Lalu, yah, sambil nongkrong di kantin, gue ceritakan semuanya ke Rangga. Kantin yang kosong karena sudah lewat jam pulang membuat kami lebih leluasa. Di depan gue, Rangga manggut-manggut menyimak, sesekali meminum es degannya.
"Yaelah, ini sih lo ditolak because you think so. Selama lo belum confess dan dia belum ngeh dengan perasaan lo, lo belum ditolak, Mail. Well, kemarin dia bilang dia suka abang lo, tapi besok siapa yang tahu?"
"Nggak bakal berbeda. Abang juga tertarik sama dia." Gue menyeruput cola sesaat sebelum melanjutkan, "However, gue nggak bisa bersaing sama abang gue sendiri. Dalam banyak hal, Abang jelas di atas gue. Sri pasti tahu itu."
Rangga mendengkus keras. "Lo, Ismail bin Mail, medali perak International Mathematical Olympiad, runner up writing marathon, mantan sekretaris MPK, kesayangan jajaran guru dan senior dingin pujaan dedek-dedek gemes satu sekolah ini bisa insecure?"
Dua yang terakhir itu lebay. Gue berdecak. "Bedakan antara insecure dan accepting reality."
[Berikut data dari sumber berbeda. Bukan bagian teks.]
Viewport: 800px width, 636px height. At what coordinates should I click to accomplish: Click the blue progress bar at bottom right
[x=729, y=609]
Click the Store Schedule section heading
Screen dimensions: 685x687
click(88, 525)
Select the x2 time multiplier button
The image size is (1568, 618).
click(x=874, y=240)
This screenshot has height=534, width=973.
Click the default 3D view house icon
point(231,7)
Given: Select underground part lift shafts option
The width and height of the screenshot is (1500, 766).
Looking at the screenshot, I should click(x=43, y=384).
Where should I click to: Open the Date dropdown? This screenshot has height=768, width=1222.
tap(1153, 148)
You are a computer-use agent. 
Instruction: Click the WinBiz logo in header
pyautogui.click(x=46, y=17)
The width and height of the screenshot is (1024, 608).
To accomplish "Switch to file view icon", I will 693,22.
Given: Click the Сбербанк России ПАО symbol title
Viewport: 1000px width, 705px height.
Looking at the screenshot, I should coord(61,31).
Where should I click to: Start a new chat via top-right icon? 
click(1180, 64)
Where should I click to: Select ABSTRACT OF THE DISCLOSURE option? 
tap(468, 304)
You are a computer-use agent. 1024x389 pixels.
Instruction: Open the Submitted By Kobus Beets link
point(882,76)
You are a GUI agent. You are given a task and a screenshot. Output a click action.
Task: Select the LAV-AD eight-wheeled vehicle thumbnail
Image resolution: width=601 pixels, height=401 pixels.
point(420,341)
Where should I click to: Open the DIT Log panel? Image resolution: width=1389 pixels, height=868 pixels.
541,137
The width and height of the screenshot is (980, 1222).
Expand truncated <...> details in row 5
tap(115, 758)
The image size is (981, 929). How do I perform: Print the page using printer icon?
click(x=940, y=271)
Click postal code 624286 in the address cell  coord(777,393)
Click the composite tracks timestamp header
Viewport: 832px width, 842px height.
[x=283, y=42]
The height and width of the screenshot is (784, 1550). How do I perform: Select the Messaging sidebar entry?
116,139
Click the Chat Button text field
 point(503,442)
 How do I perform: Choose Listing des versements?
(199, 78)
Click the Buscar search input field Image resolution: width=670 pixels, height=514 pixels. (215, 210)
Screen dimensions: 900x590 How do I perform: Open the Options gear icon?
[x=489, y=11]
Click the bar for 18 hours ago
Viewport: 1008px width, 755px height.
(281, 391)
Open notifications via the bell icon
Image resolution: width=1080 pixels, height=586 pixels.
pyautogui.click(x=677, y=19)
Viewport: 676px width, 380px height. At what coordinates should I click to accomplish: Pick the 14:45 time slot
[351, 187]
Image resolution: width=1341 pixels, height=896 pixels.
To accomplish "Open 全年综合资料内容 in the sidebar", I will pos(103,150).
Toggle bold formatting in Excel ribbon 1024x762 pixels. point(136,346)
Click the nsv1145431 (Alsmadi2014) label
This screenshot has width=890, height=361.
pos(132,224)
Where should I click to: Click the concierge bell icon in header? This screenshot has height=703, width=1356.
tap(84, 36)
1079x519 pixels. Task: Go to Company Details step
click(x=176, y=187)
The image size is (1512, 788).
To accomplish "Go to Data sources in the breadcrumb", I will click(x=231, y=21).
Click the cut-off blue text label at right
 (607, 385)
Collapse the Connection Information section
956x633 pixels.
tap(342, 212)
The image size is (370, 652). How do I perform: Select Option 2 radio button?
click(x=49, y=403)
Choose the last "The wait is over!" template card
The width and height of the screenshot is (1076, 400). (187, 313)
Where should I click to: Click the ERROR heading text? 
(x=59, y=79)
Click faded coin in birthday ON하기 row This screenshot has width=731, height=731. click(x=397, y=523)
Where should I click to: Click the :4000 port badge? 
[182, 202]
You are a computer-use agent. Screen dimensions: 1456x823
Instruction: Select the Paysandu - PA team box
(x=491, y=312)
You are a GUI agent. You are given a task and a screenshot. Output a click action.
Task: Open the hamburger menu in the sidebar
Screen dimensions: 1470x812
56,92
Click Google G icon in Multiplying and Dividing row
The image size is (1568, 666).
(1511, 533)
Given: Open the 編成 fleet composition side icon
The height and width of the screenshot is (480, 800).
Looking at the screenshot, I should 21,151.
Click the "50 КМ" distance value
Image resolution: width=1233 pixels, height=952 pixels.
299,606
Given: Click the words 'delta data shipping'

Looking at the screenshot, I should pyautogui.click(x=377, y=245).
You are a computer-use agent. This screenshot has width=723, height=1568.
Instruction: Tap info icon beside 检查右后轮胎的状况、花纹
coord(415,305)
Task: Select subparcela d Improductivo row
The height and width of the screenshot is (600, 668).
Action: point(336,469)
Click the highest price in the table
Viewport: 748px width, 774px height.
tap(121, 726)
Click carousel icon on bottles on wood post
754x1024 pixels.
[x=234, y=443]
"Bro, ini bukan tentang siapa yang lebih di atas. Ini tentang siapa yang ada di hati si Sri, dan gue yakin itu elo."
"Atas dasar apa?"
"Feeling aja."
Jawaban Rangga bikin gue mengulum lidah. Males gue main feeling begini.
"Feeling gue jarang salah, kali." Dia membela diri, gue nggak peduli. "So, that's it? Lo mau move on karena Sri dan abang lo terdeteksi saling suka?"
"Ya, alasan kedua." Gue menandaskan cola sampai habis.
"Ada yang pertama?"
Gue mengangguk, membersihkan bibir dengan sapuan lidah sebelum menjawab, "Karena bagi gue, menjaga hubungan baik sama Abang jauh lebih worth it daripada cewek manapun. Cewek ada banyak, tapi abang gue cuma satu." Gue mengakhiri dengan senyum.
Sedangkan Rangga terdiam cukup lama, gue rasa dia mempertimbangkan sesuatu.
"Lo pernah mikir nggak sih, abang lo juga bisa punya pemikiran yang sama?"
Bener, sih.
"Makanya gue nggak mau Abang tahu perasaan gue buat Sri. Abang bakal bersikap sebagaimana abang yang mengalah buat adiknya dan ngedeketin gue sama Sri. Jatuhnya maksa karena Sri nggak suka gue. Males gue, too much drama. Abang suka Sri, Sri suka Abang, yaudah mereka aja. Simpel."
"Simpel buat mereka, tapi lo gimana?"
"Ya kagak gimana. Begini aja." Gue mengangkat bahu.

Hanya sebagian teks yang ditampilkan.